Um outro desafio enfrentado pela educação brasileira é a taxa de desistência dos estudantes: entre 2010 e 2016 o percentual passou de 10,6% para 56,8%. Para Curi, a evasão no Brasil é curricular. “Há ausência de currículos adequados, o que leva a universidade, inclusive a pública, a perder a capacidade de convocação da sociedade, e sua relevância para formação em cursos, por exemplo, onde a visibilidade do mercado é opaca”, explica.

Nesse cenário, ele ressalta a importância de rever as formas de avaliação dos cursos e as políticas institucionais das universidades, incluindo a estruturação da educação à distância e dos currículos. “É fundamental que nós tenhamos a noção de que as coisas não mudam sozinhas, então se nós não mudarmos o processo avaliativo e se não colocarmos convergências que gerem políticas institucionais, dificilmente teremos nesse país consequências positivas para a economia e para a sociedade”, completa.

Quarto Grande Tema: Humanidades

As Ciências Sociais e os Desafios do Presente

De acordo com a doutora em ciência política, Elisa Reis, “a desigualdade social é o maior perigo que o mundo enfrenta no momento”. Para ela, entender os desafios do presente passa pela compreensão da trajetória histórica anterior a eles. Na época do pós-guerra, por exemplo, as grandes questões eram o desenvolvimento, a industrialização​, a urbanização, a consolidação democrática, entre outros.

Atualmente, há algumas transformações culturais em processo, como a nova percepção da interação entre os humanos e a natureza​. “Os primitivos pensavam em se proteger da natureza, os modernos iniciais pensaram em conquistá-la e agora nós sabemos que precisamos nos alinhar a ela e preservar”, explica a Acadêmica. Também estão em jogo outras concepções sobre as relações entre igualdade e diferença​ e novas formas de entender os estados nacionais.

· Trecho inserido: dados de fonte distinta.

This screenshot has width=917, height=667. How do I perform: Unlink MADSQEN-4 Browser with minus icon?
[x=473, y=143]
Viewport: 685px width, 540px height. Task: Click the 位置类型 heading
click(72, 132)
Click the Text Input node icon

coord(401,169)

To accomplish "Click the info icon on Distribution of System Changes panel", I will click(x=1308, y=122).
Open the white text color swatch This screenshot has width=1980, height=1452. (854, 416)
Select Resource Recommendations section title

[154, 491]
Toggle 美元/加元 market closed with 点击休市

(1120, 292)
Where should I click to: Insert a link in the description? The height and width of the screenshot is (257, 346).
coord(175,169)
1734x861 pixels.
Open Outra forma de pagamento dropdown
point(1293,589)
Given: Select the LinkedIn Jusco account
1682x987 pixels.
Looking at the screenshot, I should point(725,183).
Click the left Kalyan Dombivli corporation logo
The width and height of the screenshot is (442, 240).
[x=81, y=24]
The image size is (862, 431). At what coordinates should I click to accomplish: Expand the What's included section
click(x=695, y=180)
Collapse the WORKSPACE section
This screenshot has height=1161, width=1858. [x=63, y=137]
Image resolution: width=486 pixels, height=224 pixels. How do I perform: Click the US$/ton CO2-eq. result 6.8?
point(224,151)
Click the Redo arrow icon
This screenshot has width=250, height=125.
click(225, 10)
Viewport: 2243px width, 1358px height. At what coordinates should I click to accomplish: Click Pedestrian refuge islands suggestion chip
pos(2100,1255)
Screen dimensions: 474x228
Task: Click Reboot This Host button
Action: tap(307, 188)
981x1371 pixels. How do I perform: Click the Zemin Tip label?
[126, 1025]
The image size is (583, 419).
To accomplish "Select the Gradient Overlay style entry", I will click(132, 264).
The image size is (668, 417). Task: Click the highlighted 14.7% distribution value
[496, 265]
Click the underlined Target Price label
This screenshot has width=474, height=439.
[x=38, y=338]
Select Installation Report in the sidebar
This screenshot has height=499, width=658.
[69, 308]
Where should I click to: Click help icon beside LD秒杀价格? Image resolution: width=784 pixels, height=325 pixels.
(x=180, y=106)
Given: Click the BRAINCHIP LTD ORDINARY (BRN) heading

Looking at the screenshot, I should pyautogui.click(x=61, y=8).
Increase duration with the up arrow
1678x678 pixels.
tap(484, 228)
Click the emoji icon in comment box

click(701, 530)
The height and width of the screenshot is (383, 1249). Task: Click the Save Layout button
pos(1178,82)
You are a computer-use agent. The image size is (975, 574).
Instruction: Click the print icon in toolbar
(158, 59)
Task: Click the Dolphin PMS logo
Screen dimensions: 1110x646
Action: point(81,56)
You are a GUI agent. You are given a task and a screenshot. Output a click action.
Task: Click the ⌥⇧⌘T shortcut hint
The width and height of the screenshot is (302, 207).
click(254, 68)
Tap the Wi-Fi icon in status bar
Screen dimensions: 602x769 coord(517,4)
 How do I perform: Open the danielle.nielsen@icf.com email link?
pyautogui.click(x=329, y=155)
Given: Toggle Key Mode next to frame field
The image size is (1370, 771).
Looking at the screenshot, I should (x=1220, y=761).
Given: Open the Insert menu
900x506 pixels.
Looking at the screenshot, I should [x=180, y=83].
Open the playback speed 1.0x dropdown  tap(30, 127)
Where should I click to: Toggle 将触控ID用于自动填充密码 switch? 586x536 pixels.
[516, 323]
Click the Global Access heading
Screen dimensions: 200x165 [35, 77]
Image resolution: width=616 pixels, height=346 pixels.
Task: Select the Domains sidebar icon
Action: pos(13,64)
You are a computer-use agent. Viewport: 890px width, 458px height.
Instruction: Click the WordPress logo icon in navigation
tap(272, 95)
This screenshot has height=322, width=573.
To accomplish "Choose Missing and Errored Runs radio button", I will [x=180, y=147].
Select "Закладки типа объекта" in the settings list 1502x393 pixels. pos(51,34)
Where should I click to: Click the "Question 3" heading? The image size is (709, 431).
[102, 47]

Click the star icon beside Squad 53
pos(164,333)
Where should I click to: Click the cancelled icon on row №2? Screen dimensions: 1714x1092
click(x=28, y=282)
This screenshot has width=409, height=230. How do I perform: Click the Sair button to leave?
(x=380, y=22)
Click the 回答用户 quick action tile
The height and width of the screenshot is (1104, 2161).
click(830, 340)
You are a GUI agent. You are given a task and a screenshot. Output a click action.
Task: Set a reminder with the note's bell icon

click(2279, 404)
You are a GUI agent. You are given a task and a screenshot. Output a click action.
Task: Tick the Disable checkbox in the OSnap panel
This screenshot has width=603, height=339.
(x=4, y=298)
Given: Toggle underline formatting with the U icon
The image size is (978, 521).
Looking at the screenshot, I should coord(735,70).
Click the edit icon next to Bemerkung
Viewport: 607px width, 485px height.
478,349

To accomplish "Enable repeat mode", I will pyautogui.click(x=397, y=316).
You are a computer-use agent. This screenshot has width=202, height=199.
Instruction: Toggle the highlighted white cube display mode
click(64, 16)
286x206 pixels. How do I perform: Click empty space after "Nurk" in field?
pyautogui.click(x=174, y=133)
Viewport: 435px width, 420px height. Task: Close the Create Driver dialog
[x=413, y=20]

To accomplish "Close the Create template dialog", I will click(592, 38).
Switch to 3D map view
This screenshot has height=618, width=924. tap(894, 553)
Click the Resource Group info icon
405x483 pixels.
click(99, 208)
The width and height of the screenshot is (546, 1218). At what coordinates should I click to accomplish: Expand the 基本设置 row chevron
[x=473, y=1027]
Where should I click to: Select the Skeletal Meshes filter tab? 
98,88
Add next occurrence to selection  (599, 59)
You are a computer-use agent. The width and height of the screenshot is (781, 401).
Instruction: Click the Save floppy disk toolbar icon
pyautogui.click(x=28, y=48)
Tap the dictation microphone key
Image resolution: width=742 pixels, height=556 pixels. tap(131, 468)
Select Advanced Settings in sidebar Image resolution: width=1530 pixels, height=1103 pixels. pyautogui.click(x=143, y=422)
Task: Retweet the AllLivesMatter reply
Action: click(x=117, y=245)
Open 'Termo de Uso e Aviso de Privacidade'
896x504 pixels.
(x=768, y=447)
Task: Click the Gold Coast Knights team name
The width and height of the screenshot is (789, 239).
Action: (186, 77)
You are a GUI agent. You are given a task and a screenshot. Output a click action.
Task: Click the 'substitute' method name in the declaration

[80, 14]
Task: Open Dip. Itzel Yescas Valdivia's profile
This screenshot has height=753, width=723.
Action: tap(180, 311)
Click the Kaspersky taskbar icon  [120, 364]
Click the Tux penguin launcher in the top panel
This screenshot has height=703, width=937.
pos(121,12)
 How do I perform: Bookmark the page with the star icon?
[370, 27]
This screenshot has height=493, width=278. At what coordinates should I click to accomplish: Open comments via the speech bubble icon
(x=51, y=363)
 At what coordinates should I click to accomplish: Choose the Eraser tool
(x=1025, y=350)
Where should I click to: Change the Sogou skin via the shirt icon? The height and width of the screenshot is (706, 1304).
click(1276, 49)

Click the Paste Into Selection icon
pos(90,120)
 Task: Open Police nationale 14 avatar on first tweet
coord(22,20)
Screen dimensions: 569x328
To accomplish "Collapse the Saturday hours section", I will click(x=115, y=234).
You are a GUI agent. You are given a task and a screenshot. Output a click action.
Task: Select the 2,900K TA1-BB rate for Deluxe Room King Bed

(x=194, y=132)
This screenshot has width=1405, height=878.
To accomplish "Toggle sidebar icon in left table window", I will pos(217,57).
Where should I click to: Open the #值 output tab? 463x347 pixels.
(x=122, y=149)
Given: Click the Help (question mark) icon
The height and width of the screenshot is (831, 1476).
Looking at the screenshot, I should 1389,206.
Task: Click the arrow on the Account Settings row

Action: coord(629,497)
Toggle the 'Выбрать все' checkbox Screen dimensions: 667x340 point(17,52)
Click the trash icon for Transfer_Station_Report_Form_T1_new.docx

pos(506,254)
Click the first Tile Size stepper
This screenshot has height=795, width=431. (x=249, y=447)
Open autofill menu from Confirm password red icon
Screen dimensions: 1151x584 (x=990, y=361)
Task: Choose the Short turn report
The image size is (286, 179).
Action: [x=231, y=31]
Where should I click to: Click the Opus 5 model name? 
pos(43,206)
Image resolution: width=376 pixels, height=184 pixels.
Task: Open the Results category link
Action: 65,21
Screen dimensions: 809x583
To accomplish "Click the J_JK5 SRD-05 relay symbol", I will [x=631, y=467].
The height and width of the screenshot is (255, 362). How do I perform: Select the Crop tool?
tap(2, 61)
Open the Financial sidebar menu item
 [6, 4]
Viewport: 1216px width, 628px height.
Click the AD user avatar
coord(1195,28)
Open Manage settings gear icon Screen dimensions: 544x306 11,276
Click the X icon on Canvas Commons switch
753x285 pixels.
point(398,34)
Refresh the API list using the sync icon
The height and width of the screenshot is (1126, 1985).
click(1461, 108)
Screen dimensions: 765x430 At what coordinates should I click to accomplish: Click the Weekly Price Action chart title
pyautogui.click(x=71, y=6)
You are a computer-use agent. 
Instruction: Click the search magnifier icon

A pesquisadora afirma que qualquer progresso enfrenta reações e, no caso brasileiro, um neotradicionalismo ganhou força nos últimos tempos, pautado na negação da diversidade, na intolerância, no neonacionalismo, populismo, e anticientificismo​. “As reações ao progresso não são uma novidade, porque é assim que funciona a sociedade civil, há avanços e reações defensivas”.

Para ela, considerando os frutos já produzidos pela ciência e pela tecnologia, os cientistas devem estar engajados na luta para reduzir a desigualdade.​ Diante disso, é necessária uma agenda que envolva o resgate e a valorização da ciência, o diálogo com a sociedade, interpretações da crise atual e a identificação de alternativas. “As questões formuladas no presente informam a visão do futuro​. As escolhas que fazemos conformam o futuro​”, completa.